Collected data
-.-.-
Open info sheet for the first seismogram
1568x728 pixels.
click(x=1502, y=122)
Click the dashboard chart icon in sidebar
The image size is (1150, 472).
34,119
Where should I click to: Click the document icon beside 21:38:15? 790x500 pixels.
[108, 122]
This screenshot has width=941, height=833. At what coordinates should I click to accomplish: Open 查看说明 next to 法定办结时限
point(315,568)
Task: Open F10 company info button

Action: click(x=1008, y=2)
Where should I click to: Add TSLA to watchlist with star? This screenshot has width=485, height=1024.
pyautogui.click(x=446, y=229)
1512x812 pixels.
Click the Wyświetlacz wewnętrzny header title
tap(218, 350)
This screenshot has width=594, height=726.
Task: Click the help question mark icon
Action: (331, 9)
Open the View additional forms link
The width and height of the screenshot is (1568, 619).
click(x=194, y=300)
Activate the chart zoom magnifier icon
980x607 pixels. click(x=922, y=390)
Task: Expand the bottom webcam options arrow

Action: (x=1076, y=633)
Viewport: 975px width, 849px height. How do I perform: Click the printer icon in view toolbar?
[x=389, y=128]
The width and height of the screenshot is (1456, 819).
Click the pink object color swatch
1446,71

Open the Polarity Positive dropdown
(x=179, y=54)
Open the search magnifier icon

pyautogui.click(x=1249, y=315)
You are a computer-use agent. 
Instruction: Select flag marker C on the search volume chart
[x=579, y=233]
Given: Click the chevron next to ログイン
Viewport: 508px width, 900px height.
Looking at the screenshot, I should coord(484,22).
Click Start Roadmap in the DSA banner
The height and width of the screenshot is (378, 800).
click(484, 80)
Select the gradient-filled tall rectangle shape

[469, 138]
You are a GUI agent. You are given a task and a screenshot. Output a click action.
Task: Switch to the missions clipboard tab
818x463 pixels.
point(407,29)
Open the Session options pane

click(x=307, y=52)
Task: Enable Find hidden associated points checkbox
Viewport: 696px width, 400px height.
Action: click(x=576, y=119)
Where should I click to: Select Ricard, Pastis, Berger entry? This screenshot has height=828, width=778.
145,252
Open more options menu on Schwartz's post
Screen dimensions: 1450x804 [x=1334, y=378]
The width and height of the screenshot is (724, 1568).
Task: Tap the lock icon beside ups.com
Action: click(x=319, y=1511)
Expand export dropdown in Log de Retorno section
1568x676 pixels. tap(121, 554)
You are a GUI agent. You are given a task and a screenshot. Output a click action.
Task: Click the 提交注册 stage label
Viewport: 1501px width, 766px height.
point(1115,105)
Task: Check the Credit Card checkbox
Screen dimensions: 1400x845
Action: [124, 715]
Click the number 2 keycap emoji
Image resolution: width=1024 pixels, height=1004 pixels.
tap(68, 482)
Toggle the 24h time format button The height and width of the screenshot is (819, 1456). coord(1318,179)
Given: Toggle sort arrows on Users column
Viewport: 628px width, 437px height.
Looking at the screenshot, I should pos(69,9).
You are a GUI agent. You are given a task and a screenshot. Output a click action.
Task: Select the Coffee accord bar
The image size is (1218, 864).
-.-.-
Repeat the data word for word. Leave nothing out.

**Response:**
Open info sheet for the first seismogram
1568x728 pixels.
click(x=1502, y=122)
Click the dashboard chart icon in sidebar
The image size is (1150, 472).
34,119
Where should I click to: Click the document icon beside 21:38:15? 790x500 pixels.
[108, 122]
This screenshot has width=941, height=833. At what coordinates should I click to accomplish: Open 查看说明 next to 法定办结时限
point(315,568)
Task: Open F10 company info button

Action: click(x=1008, y=2)
Where should I click to: Add TSLA to watchlist with star? This screenshot has width=485, height=1024.
pyautogui.click(x=446, y=229)
1512x812 pixels.
Click the Wyświetlacz wewnętrzny header title
tap(218, 350)
This screenshot has width=594, height=726.
Task: Click the help question mark icon
Action: (331, 9)
Open the View additional forms link
The width and height of the screenshot is (1568, 619).
click(x=194, y=300)
Activate the chart zoom magnifier icon
980x607 pixels. click(x=922, y=390)
Task: Expand the bottom webcam options arrow

Action: (x=1076, y=633)
Viewport: 975px width, 849px height. How do I perform: Click the printer icon in view toolbar?
[x=389, y=128]
The width and height of the screenshot is (1456, 819).
Click the pink object color swatch
1446,71

Open the Polarity Positive dropdown
(x=179, y=54)
Open the search magnifier icon

pyautogui.click(x=1249, y=315)
You are a computer-use agent. 
Instruction: Select flag marker C on the search volume chart
[x=579, y=233]
Given: Click the chevron next to ログイン
Viewport: 508px width, 900px height.
Looking at the screenshot, I should coord(484,22).
Click Start Roadmap in the DSA banner
The height and width of the screenshot is (378, 800).
click(484, 80)
Select the gradient-filled tall rectangle shape

[469, 138]
You are a GUI agent. You are given a task and a screenshot. Output a click action.
Task: Switch to the missions clipboard tab
818x463 pixels.
point(407,29)
Open the Session options pane

click(x=307, y=52)
Task: Enable Find hidden associated points checkbox
Viewport: 696px width, 400px height.
Action: click(x=576, y=119)
Where should I click to: Select Ricard, Pastis, Berger entry? This screenshot has height=828, width=778.
145,252
Open more options menu on Schwartz's post
Screen dimensions: 1450x804 [x=1334, y=378]
The width and height of the screenshot is (724, 1568).
Task: Tap the lock icon beside ups.com
Action: click(x=319, y=1511)
Expand export dropdown in Log de Retorno section
1568x676 pixels. tap(121, 554)
You are a GUI agent. You are given a task and a screenshot. Output a click action.
Task: Click the 提交注册 stage label
Viewport: 1501px width, 766px height.
point(1115,105)
Task: Check the Credit Card checkbox
Screen dimensions: 1400x845
Action: [124, 715]
Click the number 2 keycap emoji
Image resolution: width=1024 pixels, height=1004 pixels.
tap(68, 482)
Toggle the 24h time format button The height and width of the screenshot is (819, 1456). coord(1318,179)
Given: Toggle sort arrows on Users column
Viewport: 628px width, 437px height.
Looking at the screenshot, I should pos(69,9).
You are a GUI agent. You are given a task and a screenshot. Output a click action.
Task: Select the Coffee accord bar
The image size is (1218, 864).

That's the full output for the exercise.